* EXERCÍCIOS PROPOSTOS
a. Reproduza integralmente o trecho sobre as lágrimas dos salvos e a condenação eterna, sem alterar nada.
b. Copie dos registros cada linha que contém a palavra "accomplish", levando em conta maiúsculas e minúsculas.

* TRECHO DA PÁGINA
※ ※ ※

Randal Rauser
Esta pergunta, que seguramente é uma das mais dolorosas que um cristão pode enfrentar, surge de dois ensinos do Novo Testamento: algumas pessoas enfrentarão a punição eterna no inferno (veja Mt 25.46; 2Pe 1.17) e os salvos um dia passarão para um estado onde a tristeza e as lágrimas cessarão (veja Ap 7.17; 21.4).
Mas como podem nossas lágrimas ser transformadas em júbilo enquanto incontáveis outros, incluindo talvez muitos de nossos próprios entes queridos, estarão enfrentando o horror excruciante da condenação eterna?
Uma possibilidade, sugerida pelo teólogo Millard Erickson e pelo filósofo William Lane Craig, é que Deus pode proteger os habitantes do céu do conhecimento do destino dos condenados. Por exemplo, Deus pode apagar as memórias de um filho desobediente da mente de sua mãe, para que ela possa desfrutar de uma plena felicidade inconsciente de que ela até mesmo teve um filho que agora foi condenado. No mínimo, este cenário muito pouco se encaixa na promessa de Paulo de que na eternidade “veremos face a face. Agora, conheço em parte; então, conhecerei como também sou conhecido” (1Co 13.12). E quanto a um homem que foi salvo enquanto todos os seus amigos e família rejeitaram a Cristo? Deus de fato limpará toda a sua memória? Uma outra dificuldade com esta proposta é que passagens como Is 66.24 (“Eles... verão os cadáveres dos homens que prevaricaram contra mim”) parece assumir que os redimidos na verdade estarão conscientes dos perdidos.

※ ※ ※

* MATERIAL FORNECIDO
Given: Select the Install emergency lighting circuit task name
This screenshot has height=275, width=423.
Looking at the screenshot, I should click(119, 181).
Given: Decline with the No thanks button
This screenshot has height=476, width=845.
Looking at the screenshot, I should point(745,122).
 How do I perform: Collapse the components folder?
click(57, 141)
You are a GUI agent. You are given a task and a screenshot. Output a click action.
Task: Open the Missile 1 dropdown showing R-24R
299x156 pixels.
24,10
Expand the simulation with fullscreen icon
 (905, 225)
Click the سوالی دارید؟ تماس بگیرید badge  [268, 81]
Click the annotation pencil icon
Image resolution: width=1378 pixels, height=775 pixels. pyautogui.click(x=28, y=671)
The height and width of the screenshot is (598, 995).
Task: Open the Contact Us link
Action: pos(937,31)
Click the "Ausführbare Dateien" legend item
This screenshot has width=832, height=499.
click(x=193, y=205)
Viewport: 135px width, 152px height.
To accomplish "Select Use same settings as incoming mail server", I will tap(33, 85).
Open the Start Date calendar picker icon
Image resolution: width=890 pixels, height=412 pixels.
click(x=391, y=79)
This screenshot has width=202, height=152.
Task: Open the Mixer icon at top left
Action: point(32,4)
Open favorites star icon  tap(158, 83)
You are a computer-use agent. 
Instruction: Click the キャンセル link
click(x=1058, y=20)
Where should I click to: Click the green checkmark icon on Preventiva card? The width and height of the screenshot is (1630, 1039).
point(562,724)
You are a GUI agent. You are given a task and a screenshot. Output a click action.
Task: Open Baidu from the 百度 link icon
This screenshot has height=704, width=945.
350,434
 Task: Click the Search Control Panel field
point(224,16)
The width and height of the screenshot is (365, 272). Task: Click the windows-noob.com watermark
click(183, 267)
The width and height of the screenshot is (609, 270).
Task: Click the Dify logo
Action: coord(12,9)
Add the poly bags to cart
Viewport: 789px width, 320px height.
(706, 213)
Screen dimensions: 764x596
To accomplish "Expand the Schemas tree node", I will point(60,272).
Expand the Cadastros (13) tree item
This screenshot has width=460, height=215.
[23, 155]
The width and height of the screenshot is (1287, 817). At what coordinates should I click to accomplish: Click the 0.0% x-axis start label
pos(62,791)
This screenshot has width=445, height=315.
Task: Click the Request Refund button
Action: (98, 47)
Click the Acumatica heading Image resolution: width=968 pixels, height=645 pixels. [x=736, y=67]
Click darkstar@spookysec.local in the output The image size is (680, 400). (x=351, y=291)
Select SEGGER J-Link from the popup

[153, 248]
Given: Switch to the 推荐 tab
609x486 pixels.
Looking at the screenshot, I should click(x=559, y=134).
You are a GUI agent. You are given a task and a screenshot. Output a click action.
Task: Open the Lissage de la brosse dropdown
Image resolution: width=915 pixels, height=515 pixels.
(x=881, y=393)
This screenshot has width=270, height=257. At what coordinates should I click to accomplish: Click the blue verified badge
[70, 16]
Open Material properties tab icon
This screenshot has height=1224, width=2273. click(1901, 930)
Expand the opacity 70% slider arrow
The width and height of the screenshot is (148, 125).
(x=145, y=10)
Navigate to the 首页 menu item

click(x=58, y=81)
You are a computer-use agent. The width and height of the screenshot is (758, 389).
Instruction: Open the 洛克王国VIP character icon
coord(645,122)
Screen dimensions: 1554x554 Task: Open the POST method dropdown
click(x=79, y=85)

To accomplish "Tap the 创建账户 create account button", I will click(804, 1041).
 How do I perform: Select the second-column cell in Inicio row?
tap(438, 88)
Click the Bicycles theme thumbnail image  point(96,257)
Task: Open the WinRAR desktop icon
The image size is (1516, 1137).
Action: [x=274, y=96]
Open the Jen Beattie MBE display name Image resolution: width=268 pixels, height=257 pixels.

※ ※ ※

* RESPOSTAS
a.
Randal Rauser
Esta pergunta, que seguramente é uma das mais dolorosas que um cristão pode enfrentar, surge de dois ensinos do Novo Testamento: algumas pessoas enfrentarão a punição eterna no inferno (veja Mt 25.46; 2Pe 1.17) e os salvos um dia passarão para um estado onde a tristeza e as lágrimas cessarão (veja Ap 7.17; 21.4).
Mas como podem nossas lágrimas ser transformadas em júbilo enquanto incontáveis outros, incluindo talvez muitos de nossos próprios entes queridos, estarão enfrentando o horror excruciante da condenação eterna?
Uma possibilidade, sugerida pelo teólogo Millard Erickson e pelo filósofo William Lane Craig, é que Deus pode proteger os habitantes do céu do conhecimento do destino dos condenados. Por exemplo, Deus pode apagar as memórias de um filho desobediente da mente de sua mãe, para que ela possa desfrutar de uma plena felicidade inconsciente de que ela até mesmo teve um filho que agora foi condenado. No mínimo, este cenário muito pouco se encaixa na promessa de Paulo de que na eternidade “veremos face a face. Agora, conheço em parte; então, conhecerei como também sou conhecido” (1Co 13.12). E quanto a um homem que foi salvo enquanto todos os seus amigos e família rejeitaram a Cristo? Deus de fato limpará toda a sua memória? Uma outra dificuldade com esta proposta é que passagens como Is 66.24 (“Eles... verão os cadáveres dos homens que prevaricaram contra mim”) parece assumir que os redimidos na verdade estarão conscientes dos perdidos.

b.
To accomplish "Select Use same settings as incoming mail server", I will tap(33, 85).
To accomplish "Expand the Schemas tree node", I will point(60,272).
The width and height of the screenshot is (1287, 817). At what coordinates should I click to accomplish: Click the 0.0% x-axis start label
This screenshot has width=270, height=257. At what coordinates should I click to accomplish: Click the blue verified badge
To accomplish "Tap the 创建账户 create account button", I will click(804, 1041).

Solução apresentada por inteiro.